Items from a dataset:
· · · · ·

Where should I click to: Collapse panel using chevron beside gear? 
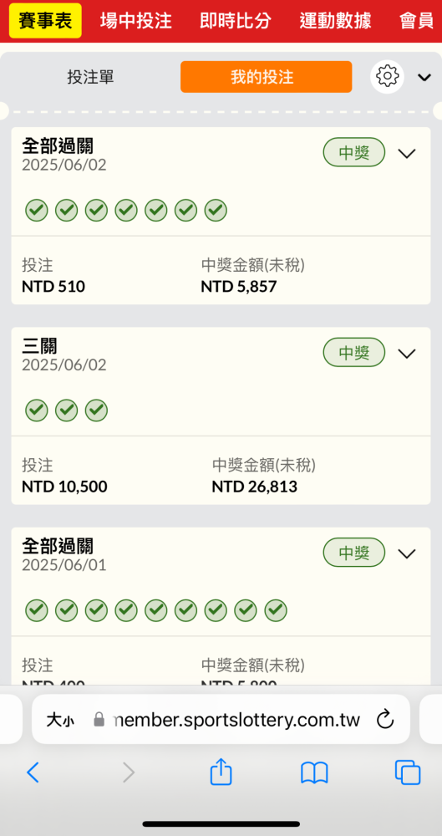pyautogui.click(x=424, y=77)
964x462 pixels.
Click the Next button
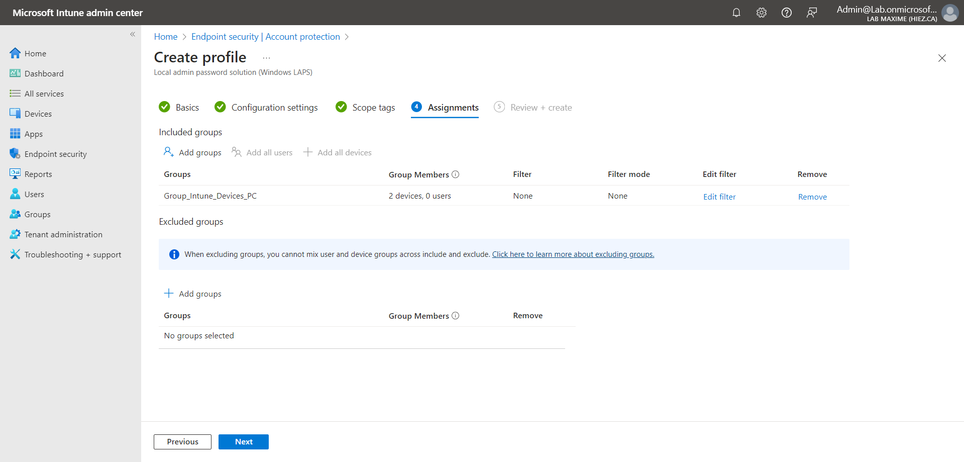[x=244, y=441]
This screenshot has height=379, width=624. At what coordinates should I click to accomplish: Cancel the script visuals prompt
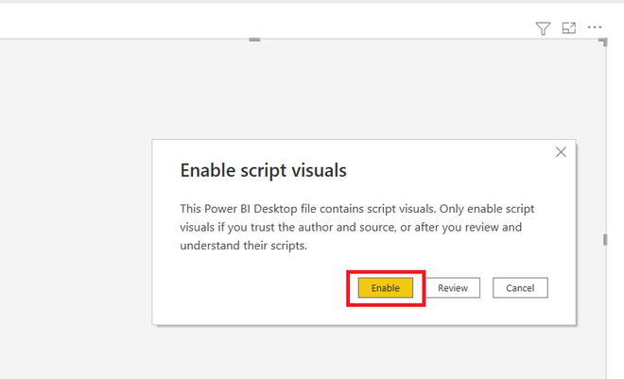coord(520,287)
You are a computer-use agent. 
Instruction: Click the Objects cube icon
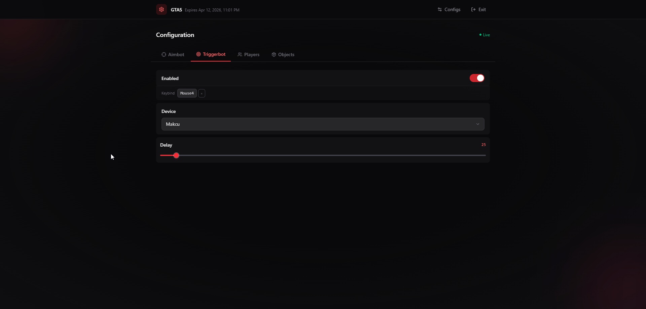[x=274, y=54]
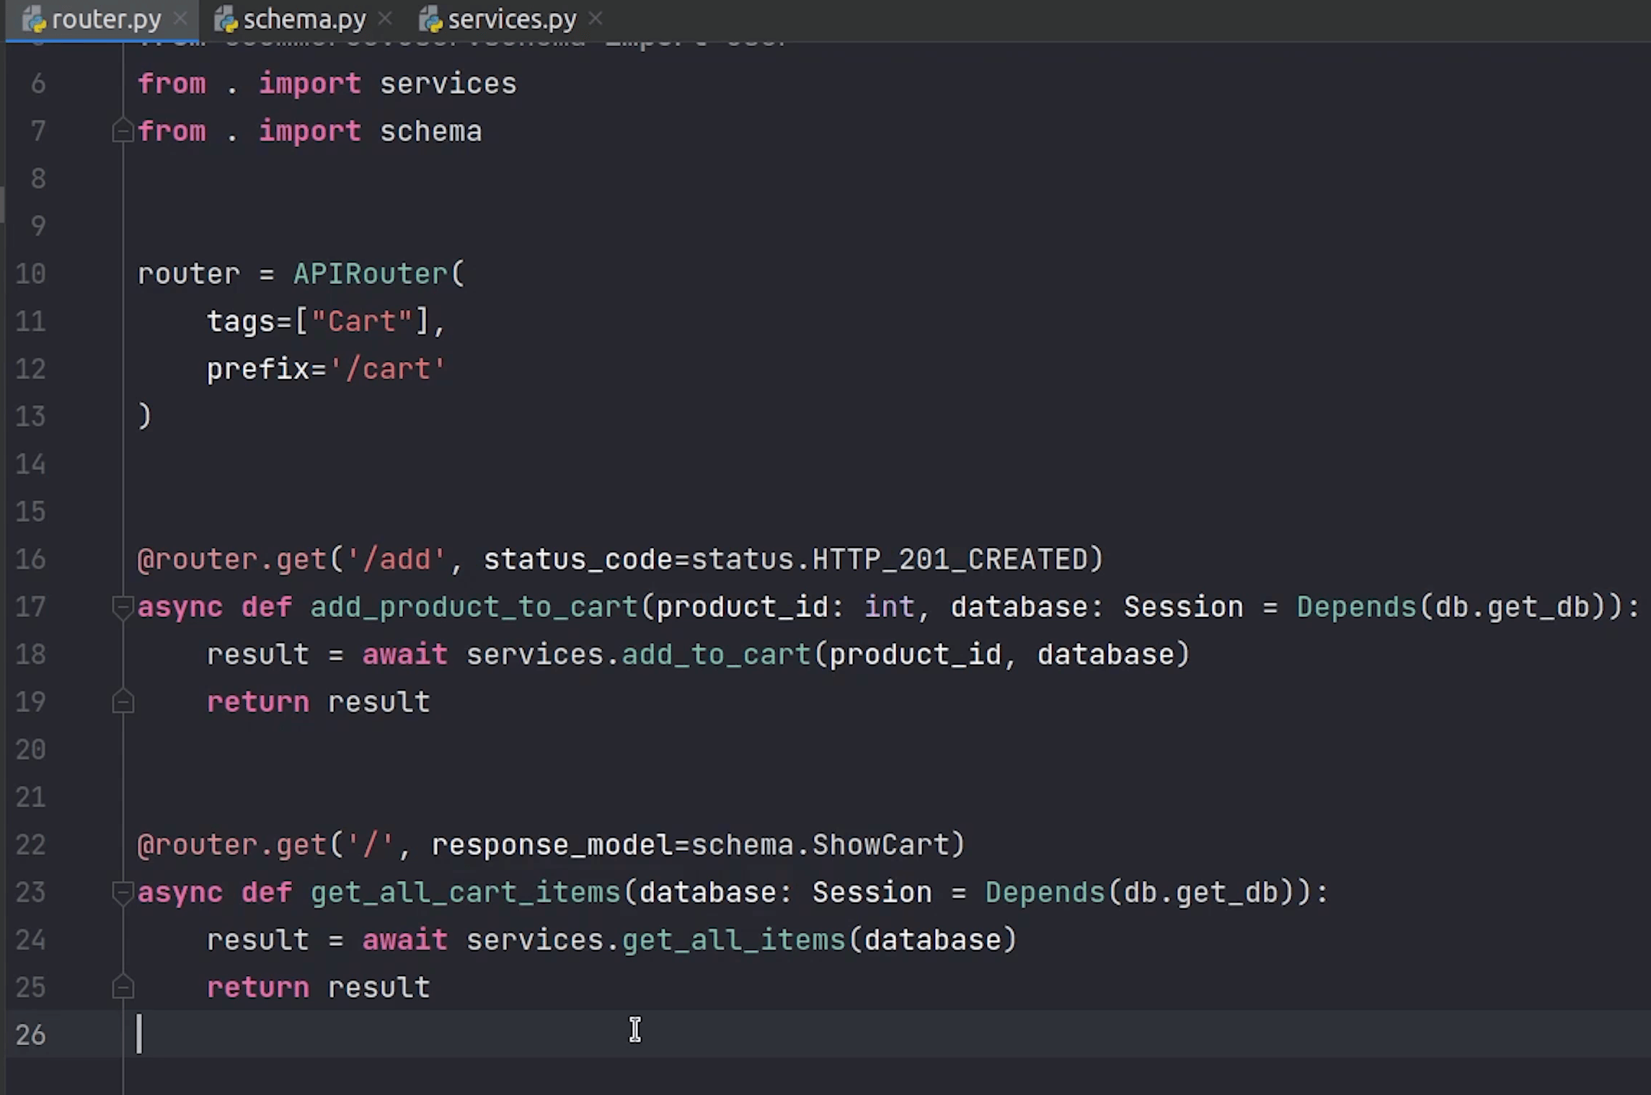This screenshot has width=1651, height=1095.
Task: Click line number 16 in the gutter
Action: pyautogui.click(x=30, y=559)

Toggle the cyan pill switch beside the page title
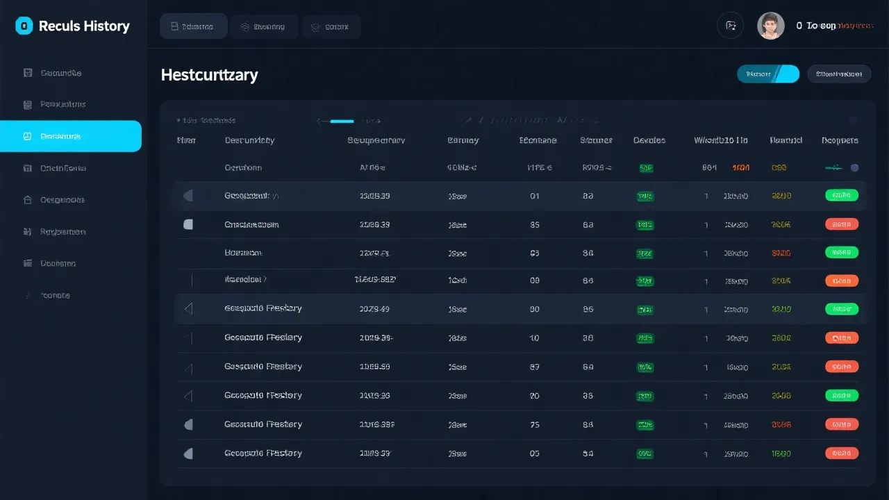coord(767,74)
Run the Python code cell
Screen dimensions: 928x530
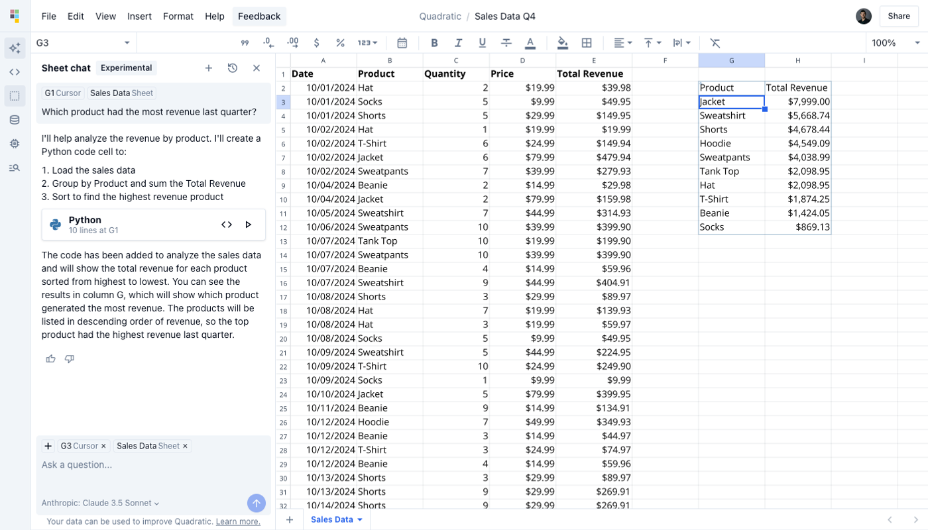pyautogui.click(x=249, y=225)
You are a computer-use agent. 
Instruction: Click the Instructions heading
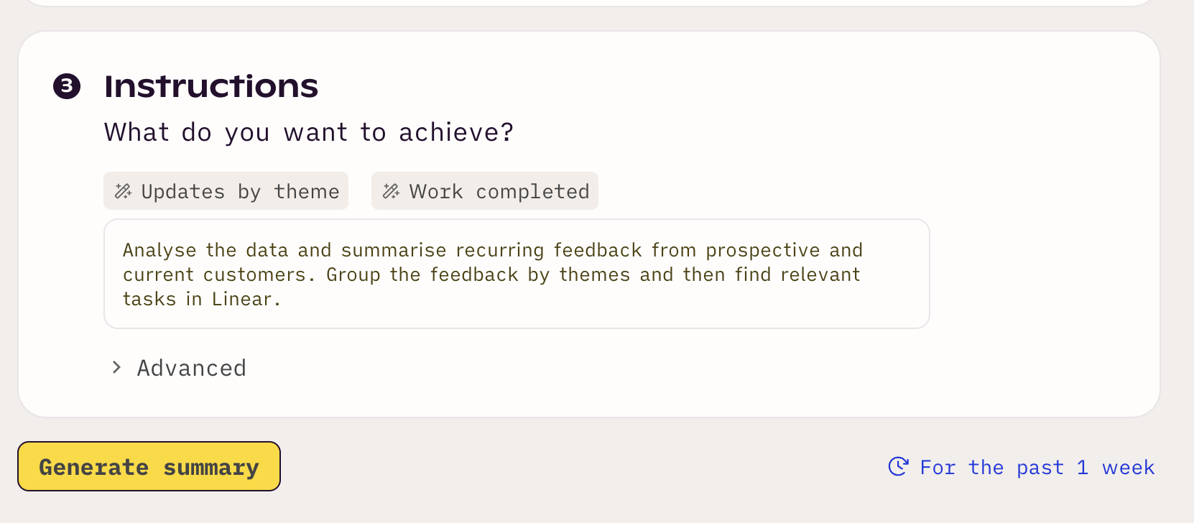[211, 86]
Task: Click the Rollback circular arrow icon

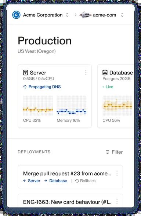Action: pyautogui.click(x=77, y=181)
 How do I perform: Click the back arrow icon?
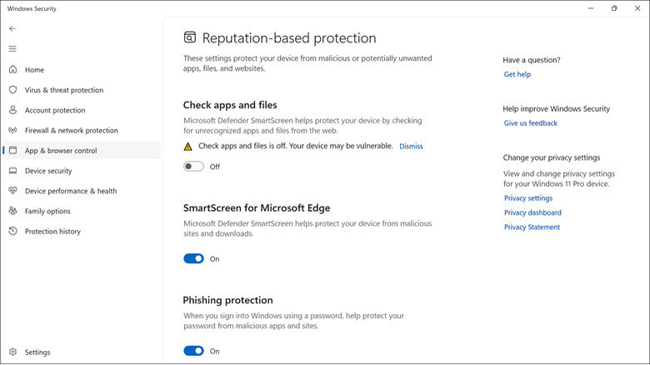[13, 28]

· · · · ·

**Stated task**
Give back every one of the records above, word for word, but leave out the pictures.

**Solution below**
Where should I click to: Collapse panel using chevron beside gear? 
pyautogui.click(x=424, y=77)
964x462 pixels.
Click the Next button
[x=244, y=441]
This screenshot has height=379, width=624. At what coordinates should I click to accomplish: Cancel the script visuals prompt
coord(520,287)
You are a computer-use agent. 
Instruction: Click the Objects cube icon
[x=274, y=54]
This screenshot has width=1651, height=1095.
Task: Click line number 16 in the gutter
Action: pyautogui.click(x=30, y=559)

Toggle the cyan pill switch beside the page title
coord(767,74)
Run the Python code cell
Screen dimensions: 928x530
pyautogui.click(x=249, y=225)
You are a computer-use agent. 
Instruction: Click the Instructions heading
[211, 86]
Task: Click the Rollback circular arrow icon

Action: pyautogui.click(x=77, y=181)
 How do I perform: Click the back arrow icon?
[13, 28]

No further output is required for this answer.